1.03.2026

"Silvana Armani Debuts First Collection Post-Giorgio"

MILAN (AP) — Giorgio Armani’s niece Silvana Armani took up her uncle’s mantle with quiet confidence, presenting the first signature collection without the input of the iconic founding designer to close Milan Fashion Week on Sunday

MILAN (AP) – Silvana Armani, the niece of the iconic designer Giorgio Armani, confidently presented the first signature collection of the Giorgio Armani fashion house without her uncle's input, marking a significant moment in the brand’s history. This show took place at the conclusion of Milan Fashion Week on Sunday, following the passing of the esteemed fashion designer on September 4 at the age of 91.

Among the notable attendees was actress Andie MacDowell, who, at 67, highlighted the importance of representing women of a certain age in fashion. As she arrived at the show donned in a sleek dark Armani suit adorned with a three-dimensional rose detail, MacDowell expressed her belief that fashion can remain powerful and elegant at any age. "I love this because I was born Rosalie Anderson MacDowell, and I thought this suit was made for me. It makes me feel really elegant," she remarked.

The new collection, which showcases the essence of Giorgio Armani, embodies a fluid and contemporary winter wardrobe for the upcoming fall and winter seasons. It notably omitted jewelry, with the exception of pins representing the zodiac sign for Cancer, which was the late designer's astrological sign. The collection opened with sophisticated urban looks in slate gray, complemented by luxurious silken blouses featuring foulard detailing. Vibrant burgundy belts provided color and shape, while knitwear displayed a refined scoop neck design. Long overcoats elegantly grazed the runway, setting a tone of casual sophistication.
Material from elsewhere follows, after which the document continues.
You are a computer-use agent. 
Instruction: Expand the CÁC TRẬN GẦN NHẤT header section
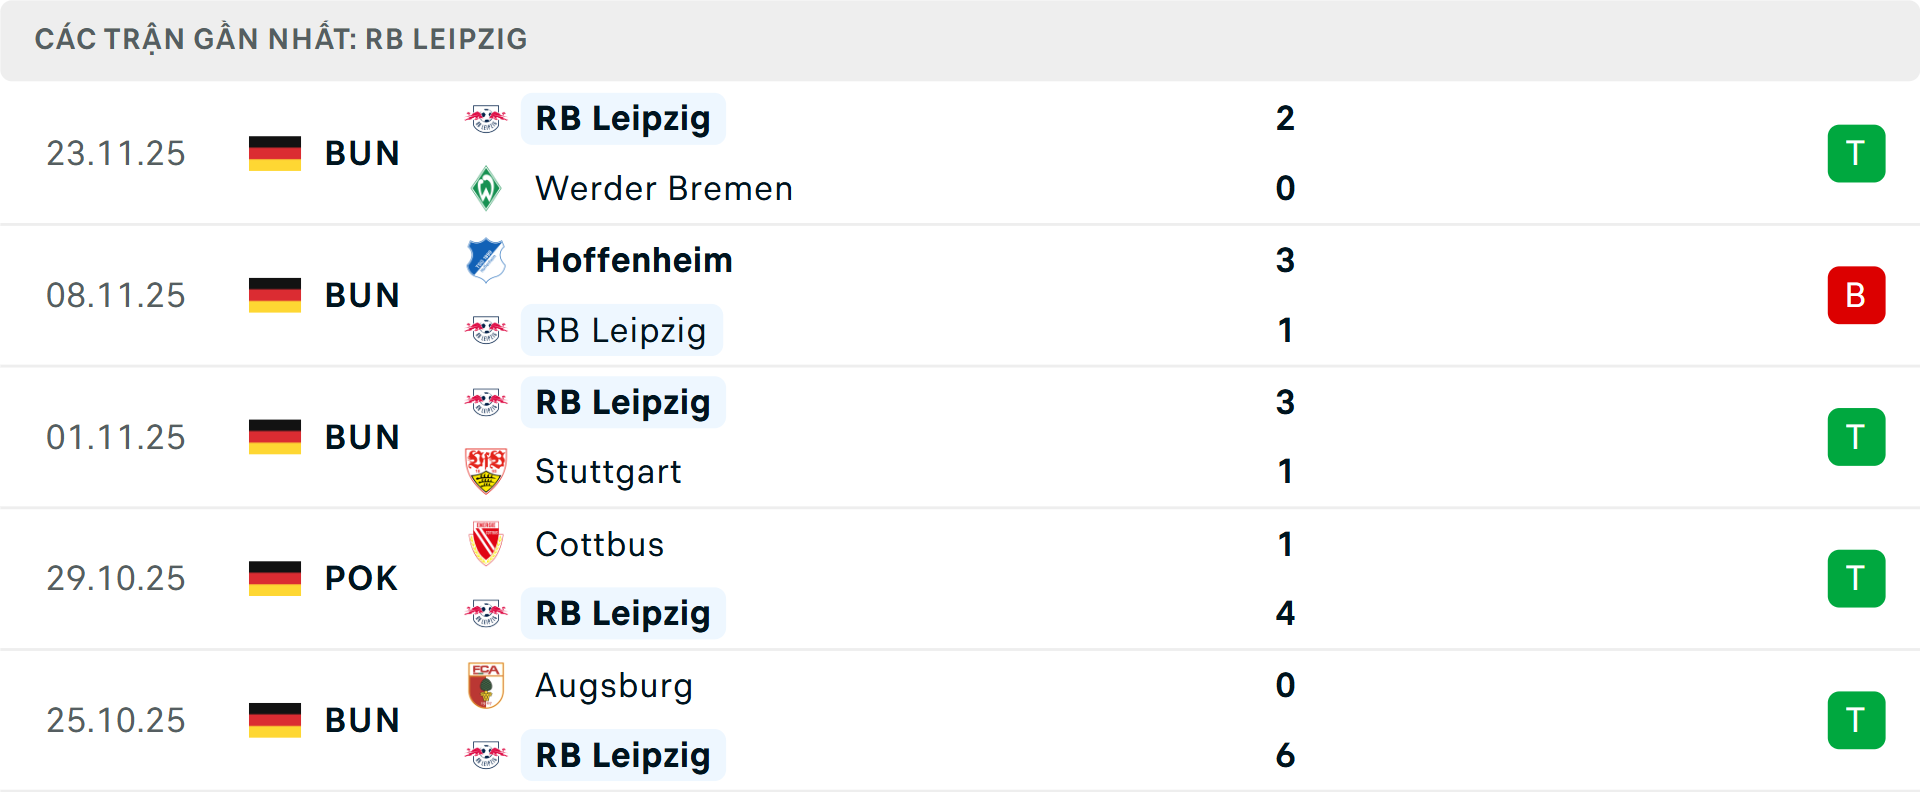[280, 39]
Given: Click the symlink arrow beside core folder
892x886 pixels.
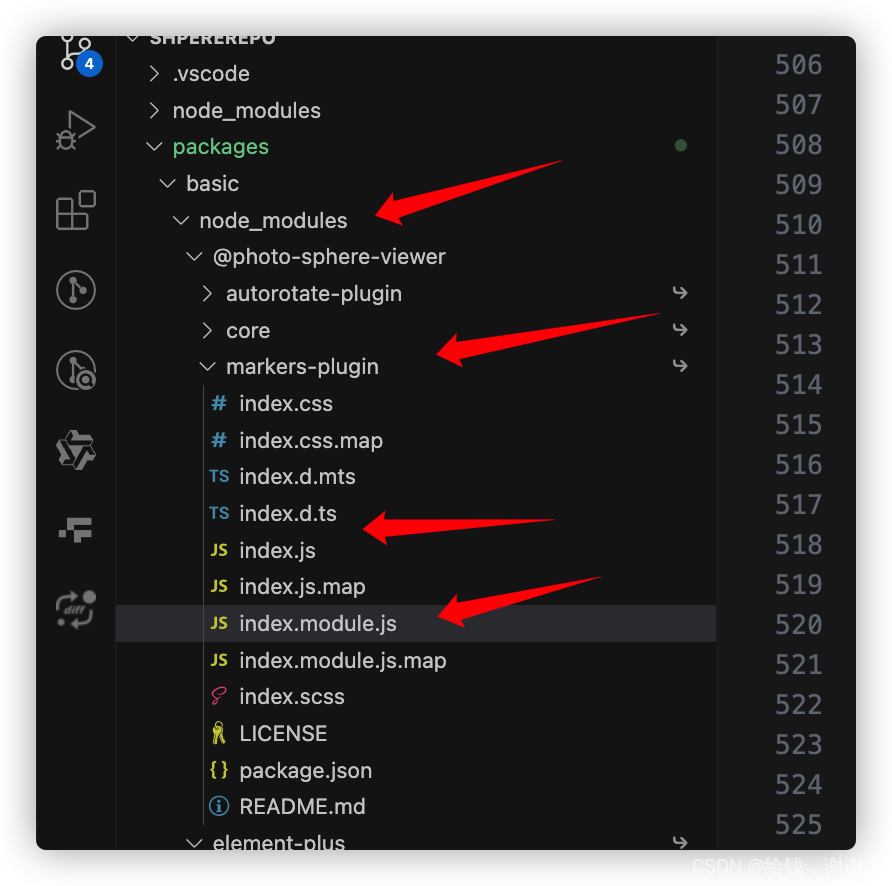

Silvana Armani structured the collection around soft yet tailored jackets, including quilted Japanese-style pieces and colorful shearling coats. These were paired with fluid trousers, some featuring side pleats for added volume. The designs hint at an active lifestyle, with winter white trousers matched with high-neck silk blouses and anoraks, alongside cozy knitwear and practical cross-body bags. The color palette transitioned to burgundy and dark blue, introducing a new definition of elegance with velvet pieces embellished with beaded embroidery and eveningwear that featured iridescent corsets subtly distanced from the body.

Even the more formal looks remained approachable, styled with cross-body satchels, allowing for a modern interpretation of evening attire, as the Giorgio Armani woman is portrayed as vibrant and active rather than waiting passively at home. Silvana Armani, at 70, expressed her personal connection to the collection, stating that it included several pieces she would choose to wear herself. "Working with fluidity and simplicity came naturally to me, because that’s how I am," she noted, echoing her uncle's design philosophy by wearing navy trousers and a sweater at the show's conclusion.

In addition to the main collection, Silvana Armani collaborated with Leo Dell’Orco to present a crisp co-ed collection for Emporio Armani, which previewed earlier in the week. The Armani Theater was transformed with wood flooring reminiscent of a music conservatory, reflecting the collection's inspiration drawn from British formal wear fused with Italian sophistication. Tailcoats and waistcoats evoked a sense of performance, while denim introduced a contemporary edge to the ensemble. The show concluded with a striking display of starched white shirts and impeccable black tie attire, earning warm applause from the audience, which included Olympic medalists from Team Italia donned in EA7 Emporio Armani athleticwear for the upcoming February Games.